Robust policy evaluation from large-scale observational studies

Abstract
Under the current policy decision making paradigm we make or evaluate a policy decision by intervening different socio-economic parameters and analyzing the impact of those interventions. This process involves identifying the causal relation between interventions and outcomes. Matching method is one of the popular techniques to identify such causal relations. However, in one-to-one matching, when a treatment or control unit has multiple pair assignment options with similar match quality, different matching algorithms often assign different pairs. Since all the matching algorithms assign pairs without considering the outcomes, it is possible that with the same data and same hypothesis, different experimenters can reach different conclusions creating an uncertainty in policy decision making.

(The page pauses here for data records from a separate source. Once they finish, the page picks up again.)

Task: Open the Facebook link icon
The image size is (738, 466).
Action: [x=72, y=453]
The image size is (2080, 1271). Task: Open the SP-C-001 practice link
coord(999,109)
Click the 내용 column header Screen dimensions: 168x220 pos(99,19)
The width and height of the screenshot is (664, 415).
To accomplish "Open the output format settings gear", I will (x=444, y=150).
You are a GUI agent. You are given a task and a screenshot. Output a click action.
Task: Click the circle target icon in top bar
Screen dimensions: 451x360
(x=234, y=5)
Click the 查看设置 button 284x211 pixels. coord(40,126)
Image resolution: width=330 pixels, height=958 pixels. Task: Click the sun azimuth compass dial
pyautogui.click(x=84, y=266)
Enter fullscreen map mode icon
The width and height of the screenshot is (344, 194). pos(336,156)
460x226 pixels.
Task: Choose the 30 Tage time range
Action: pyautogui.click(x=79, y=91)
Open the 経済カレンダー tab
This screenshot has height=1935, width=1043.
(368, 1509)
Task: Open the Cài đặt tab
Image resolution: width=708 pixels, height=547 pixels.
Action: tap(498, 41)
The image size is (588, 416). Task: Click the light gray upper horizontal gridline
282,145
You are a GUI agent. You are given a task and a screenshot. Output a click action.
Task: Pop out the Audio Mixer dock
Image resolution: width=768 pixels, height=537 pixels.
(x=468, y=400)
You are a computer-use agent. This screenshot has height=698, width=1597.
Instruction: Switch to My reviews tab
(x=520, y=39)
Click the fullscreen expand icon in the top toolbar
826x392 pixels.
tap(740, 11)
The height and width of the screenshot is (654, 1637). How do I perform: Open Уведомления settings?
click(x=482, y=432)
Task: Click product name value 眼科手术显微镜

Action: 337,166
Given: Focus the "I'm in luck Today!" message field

This problem becomes more prominent in the case of large-scale observational studies as there are more pair assignment options. Recently, a robust approach has been proposed to tackle the uncertainty that uses an integer programming model to explore all possible assignments. Though the proposed integer programming model is very efficient in making robust causal inference, it is not scalable to big data observational studies. With the current approach, an observational study with 50,000 samples will generate hundreds of thousands binary variables. Solving such integer programming problem is computationally expensive and becomes even worse with the increase of sample size. In this work, we consider causal inference testing with binary outcomes and propose computationally efficient algorithms that are adaptable for large-scale observational studies. By leveraging the structure of the optimization model, we propose a robustness condition that further reduces the computational burden. We validate the efficiency of the proposed algorithms by testing the causal relation between the Medicare Hospital Readmission Reduction Program (HRRP) and non-index readmissions (i.e., readmission to a hospital that is different from the hospital that discharged the patient) from the State of California Patient Discharge Database from 2010 to 2014. Our result shows that HRRP has a causal relation with the increase in non-index readmissions. The proposed algorithms proved to be highly scalable in testing causal relations from large-scale observational studies.